NFV as an idea describes functional decomposition of network elements. The word Virtual in the name is a marketing misnomer. It is by no means mandatory - you can functionally decompose network element(s) in a way which does not leverage any virtual network or virtualization technology, does not provide multitenancy of dataplane + control plane and that will still be NFV as recognized by the industry. It is an acronym which could have been created by the Ministry of Truth in 1984 and it is about as truthful to its meaning as you would expect from something coming out of that building.

So, any further discussion in the article will be limited strictly to something, which can be virtualized - presented as instances at both control and dataplane level and one or more instances attached or removed from a network as needed. We will further limit the scope to designs and use cases, where each of these instances looks like a standalone network element as far as its attached networks are concerned - e.g. it has been virtualized.

Running Network Element Software Under Off the Shelf Virtualization. The "Instance Per Tenant" Paradigm.

Lots of people have tried it and lots of people have balked in horror at the results. That is not surprising as they have run into one or more of the following issues:

Resource Sharing Issues

Virtualization stacks are designed to share resources with the guests migrating to use spare resources in the system as needed. Everything is event driven. While one instance is waiting for an event, another may share the resource. Even if you "pin" a particular VM to a set of cores, there will always be some residual CPU usage by the hypervisor and other parts of the system on that core in most virtualization stacks. This is especially valid for QEMU/kvm which runs on top of a generic OS such as Linux. This behavior does not play nicely with software which is not event driven. For example, most legacy network element software like router or firewall NOS use poll + run to completion. Similarly, most modern x86 oriented packet processing frameworks like DPDK use the same technique. They really dislike when the hypervisor takes a time slice from under their feet and uses it for something else. The tell tale sign of this occurring is the occasional packet loss and/or the software hard crashing due to a realtime watchdog activation.

Cost of timers

The cost of getting exact system-wide time on a SMP x86 system is astronomical. As this is a very common operation, the high cost has resulted in the development of a special locking paradigm which is used almost exclusively in timekeeping - the Sequence Lock. This cost can be reduced and is reduced by dedicated network processing systems which need time (for example for traffic shaping and policing) by using CPU performance timers present in most architectures.

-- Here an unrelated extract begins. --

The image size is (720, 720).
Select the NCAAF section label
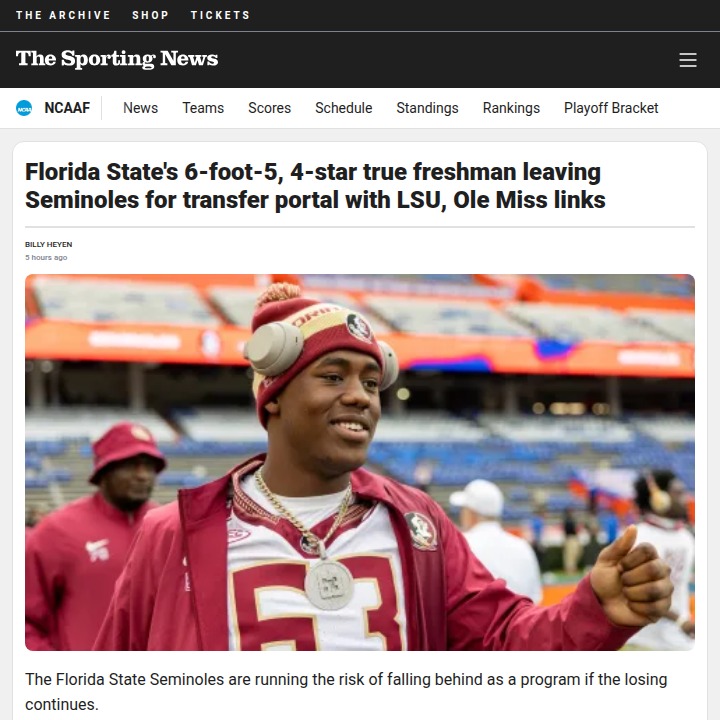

So far, so good, if you are on bare metal. If you are running under virtualization, the relevant control registers on the CPU are set to values which prohibit the VM guest software from executing the performance timer instructions. This is done for a reason - they are not guaranteed to be synchronized between sockets in a larger system so a migration of a VM may result in the time looking as it has gone backwards. Trying to execute these instructions usually results in a fault. The fault is handled and an appropriate result is supplied by the hypervisor instead. As a result, the VM continuously gets a consistent high resolution time even it is being moved around the system. The side effect, unfortunately are astronomical costs of high resolution time via CPU registers. Handling a fault consumes several hundreds (if not thousands) of clock cycles. It also includes at least one task switch for every attempt to get the time via the high performance CPU registers. The topper is that the actual time read usually results in one or more cache synchronization events when the system tries to Seq Lock the time to read it.

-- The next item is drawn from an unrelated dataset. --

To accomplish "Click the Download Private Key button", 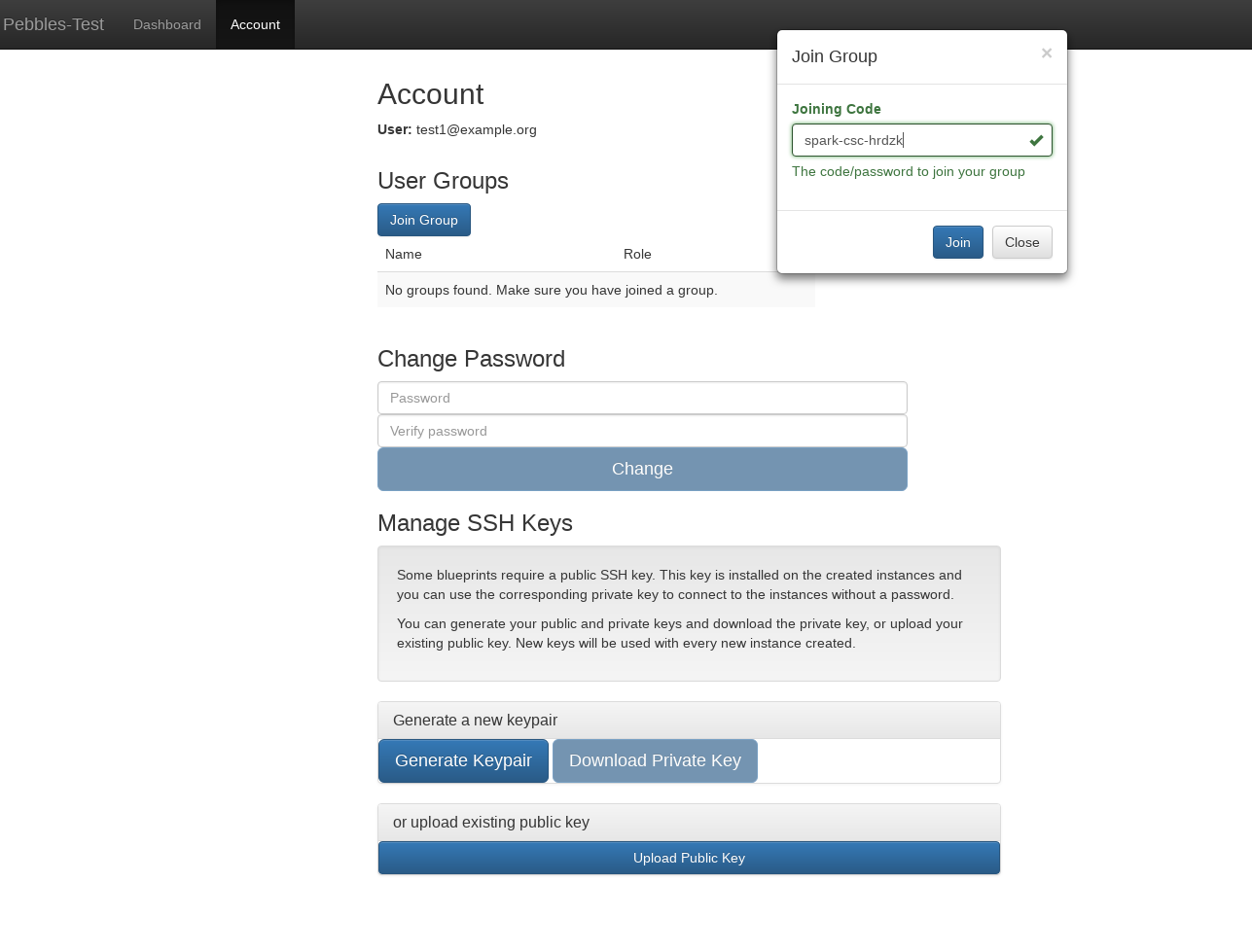I will (x=655, y=760).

This can be tuned out to some extent in some hypervisors - for example in Vmware. The "tuning" is in fact, an alternative setting for the registers which allows the guest to obtain the real value instead of triggering a fault. That is usually not an answer for a real production system as it effectively prohibits key day-to-day activities in the virtualization environment - f.e. migration and load adjustments. The guest is now bound to actual hardware CPUs and can no longer be migrated. While it may still be called virtual, most of the advantages of using off the shelf virtualization to virtualize a network element are no longer there. You might as well just run it on bare metal now - it is no different from an operational perspective.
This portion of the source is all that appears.